Tsunami relief: Challenge to USA

OK, America, here's a challenge from your Aussie cousins. Australia has just pledged one billion dollars to tsunami relief in SE Asia, and more than $100 has been donated privately. Australia has one-seventeenth the population of the USA, whose government has, in response to foreign and domestic outrage, upped its offer to $450 million. Less than half the salary of the CEO of any US corporation such as Disney.

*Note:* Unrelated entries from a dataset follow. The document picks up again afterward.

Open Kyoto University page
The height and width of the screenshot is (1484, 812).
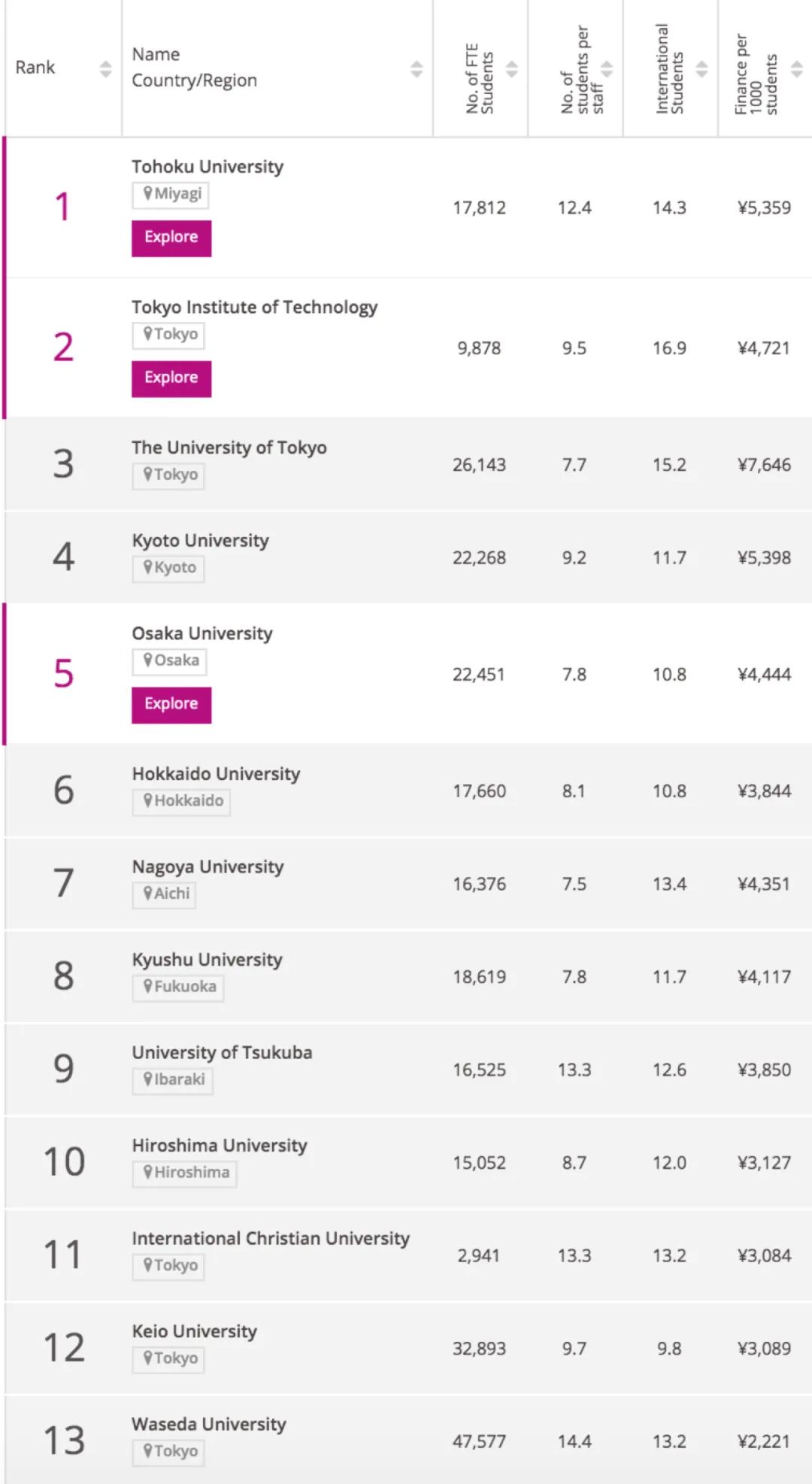tap(200, 541)
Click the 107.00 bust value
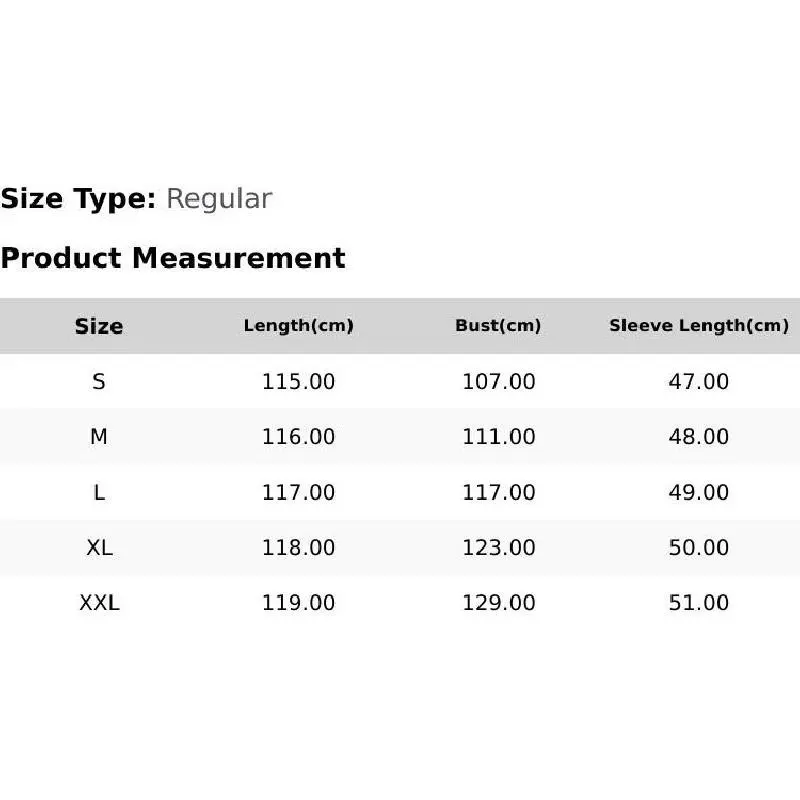The width and height of the screenshot is (800, 800). coord(498,382)
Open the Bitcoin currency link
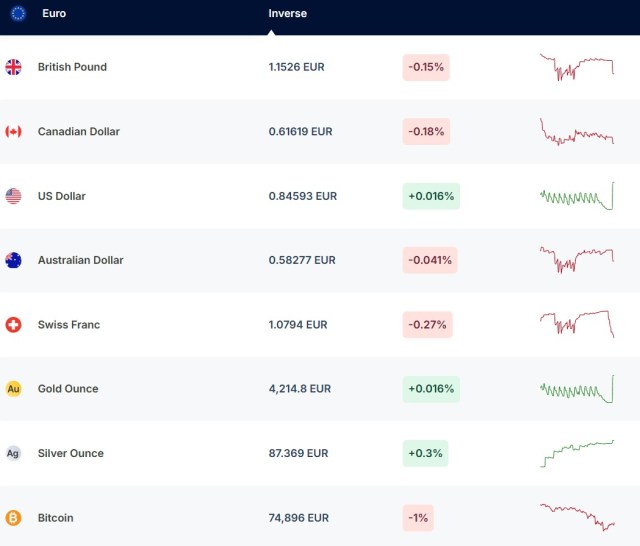The height and width of the screenshot is (546, 640). [55, 518]
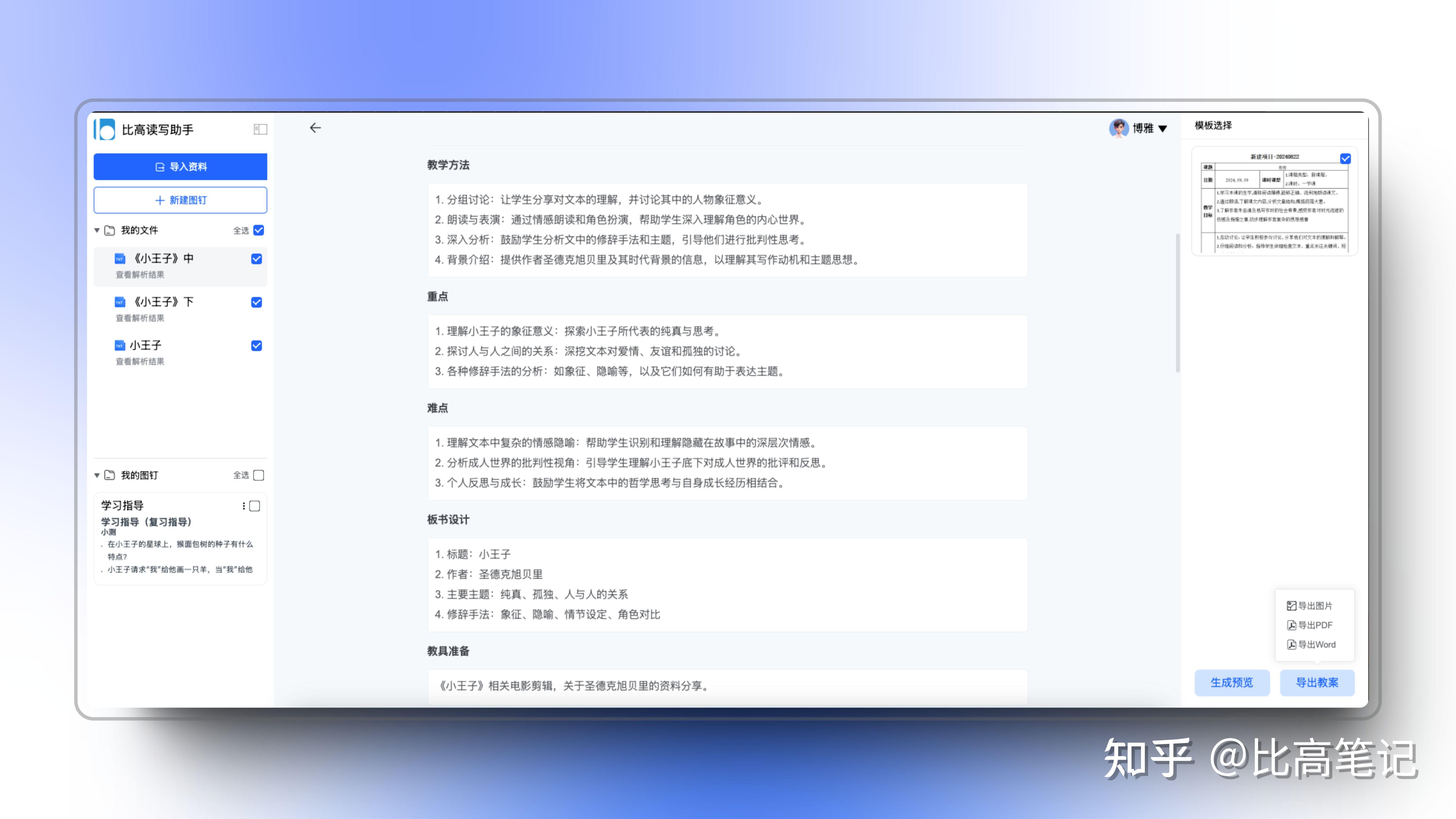Image resolution: width=1456 pixels, height=819 pixels.
Task: Click the folder icon next to 我的图钉
Action: pyautogui.click(x=110, y=475)
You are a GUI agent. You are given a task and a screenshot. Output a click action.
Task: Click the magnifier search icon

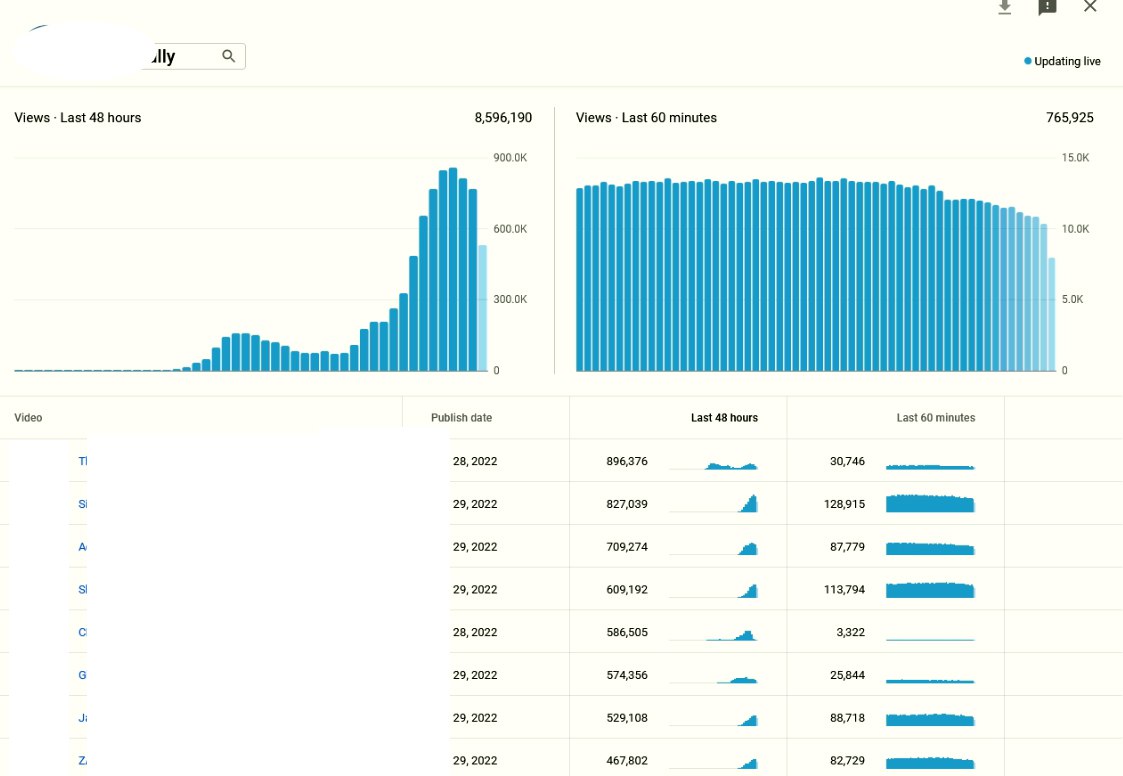click(229, 56)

Now, even though US and Australian money will all end up being tied aid (ie, Western corporations will get the contracts, impose the rules, and superimpose inappropriate modes of agriculture and industry, etc), the money is urgently needed in the short term for people without food, water and shelter. So, how about it, Messrs Bush, Rumsfeld and Bowell? We'd all love to see the US match Australia with a pledge of $17 billion, which is the cost of two months illegal occupation of Iraq alone.

Now, Mr President, I know you're gonna say, "Hell, SE Asia is in the Aussies' region, not ours". Hey, that didn't seem to matter with Vietnam! Come on, Dubya, put your money where your mouth is ... you know, "The greatest country on earth" and all that jazz. People are people, even the tinted Mooslim ones.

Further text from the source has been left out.